* **Task details**: When a line below contains the word "dimensions", it counts toward the total; give that total and nothing besides.

* **Dataset**:
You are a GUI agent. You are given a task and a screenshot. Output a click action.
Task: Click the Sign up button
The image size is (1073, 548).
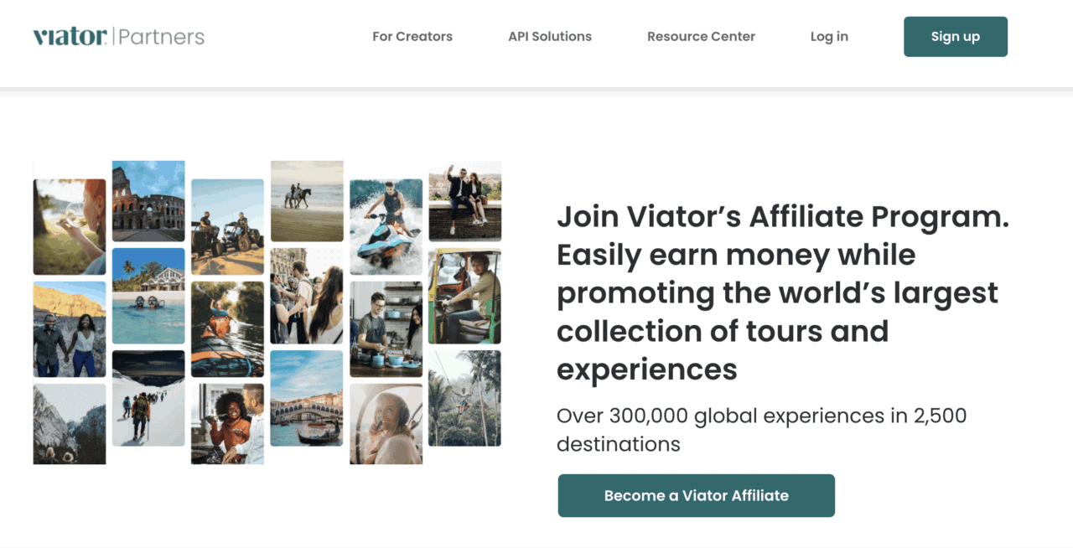coord(956,37)
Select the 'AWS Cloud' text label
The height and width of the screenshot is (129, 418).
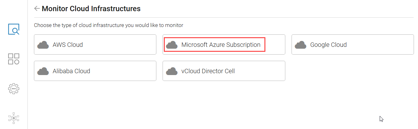[x=68, y=45]
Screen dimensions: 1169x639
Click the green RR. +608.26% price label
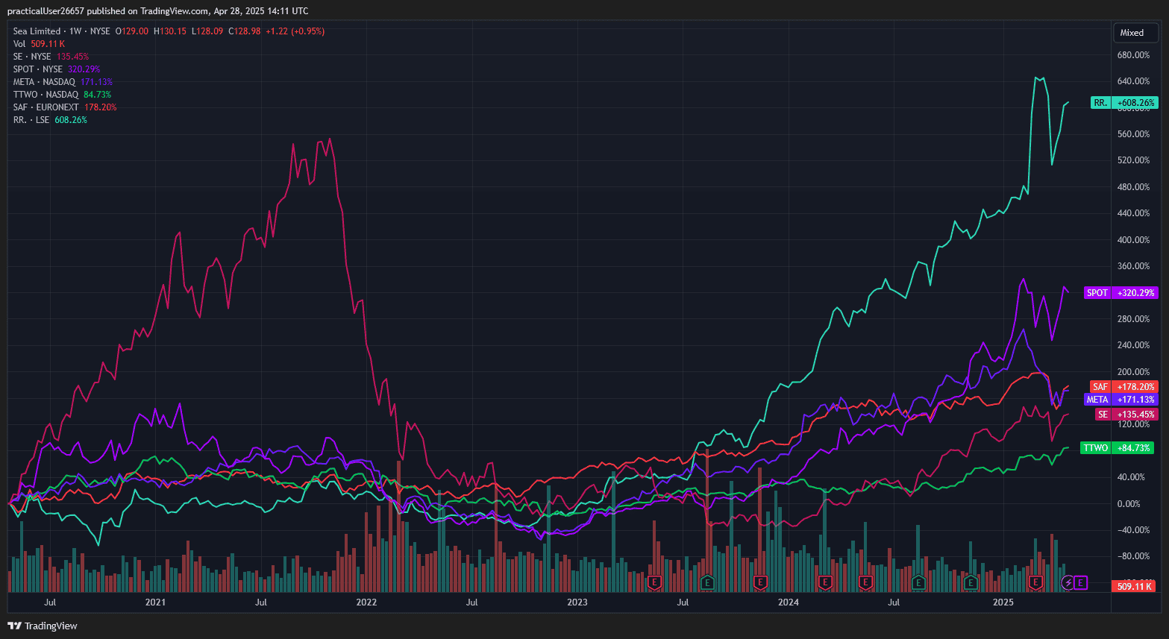pyautogui.click(x=1123, y=102)
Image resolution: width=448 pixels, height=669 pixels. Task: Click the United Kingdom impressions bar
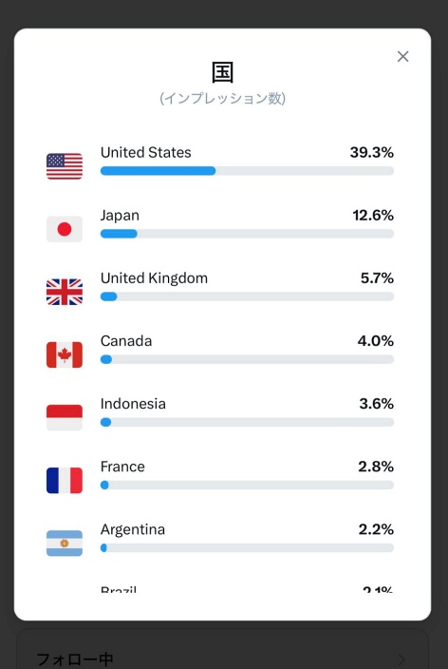tap(247, 296)
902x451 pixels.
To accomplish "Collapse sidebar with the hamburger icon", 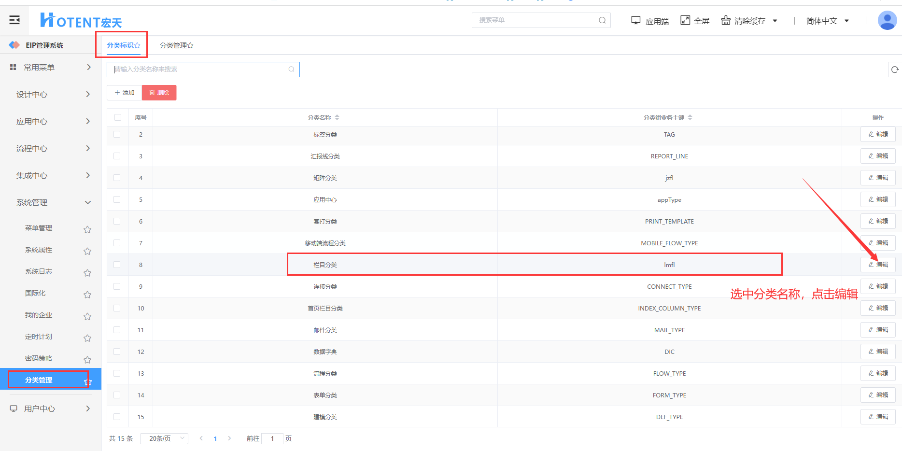I will point(14,20).
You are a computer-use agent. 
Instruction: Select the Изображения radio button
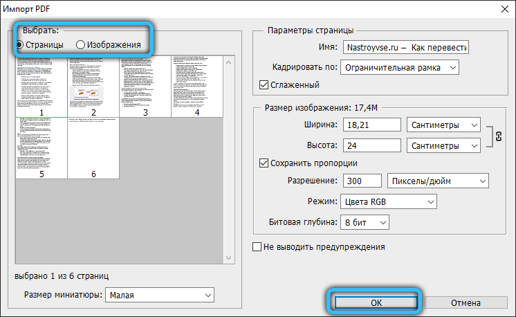click(81, 44)
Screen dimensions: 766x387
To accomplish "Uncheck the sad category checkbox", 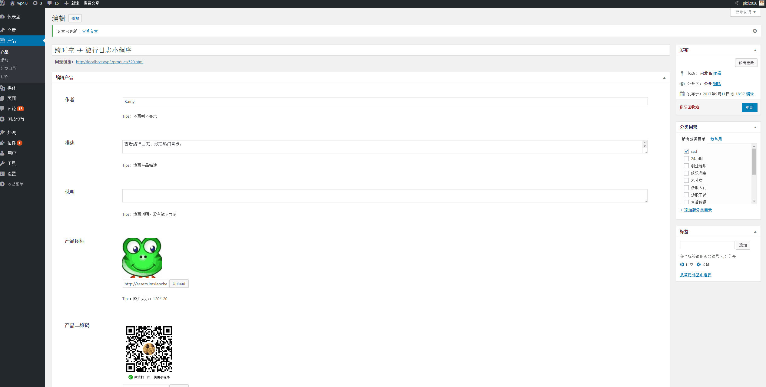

* **Answer space**: 2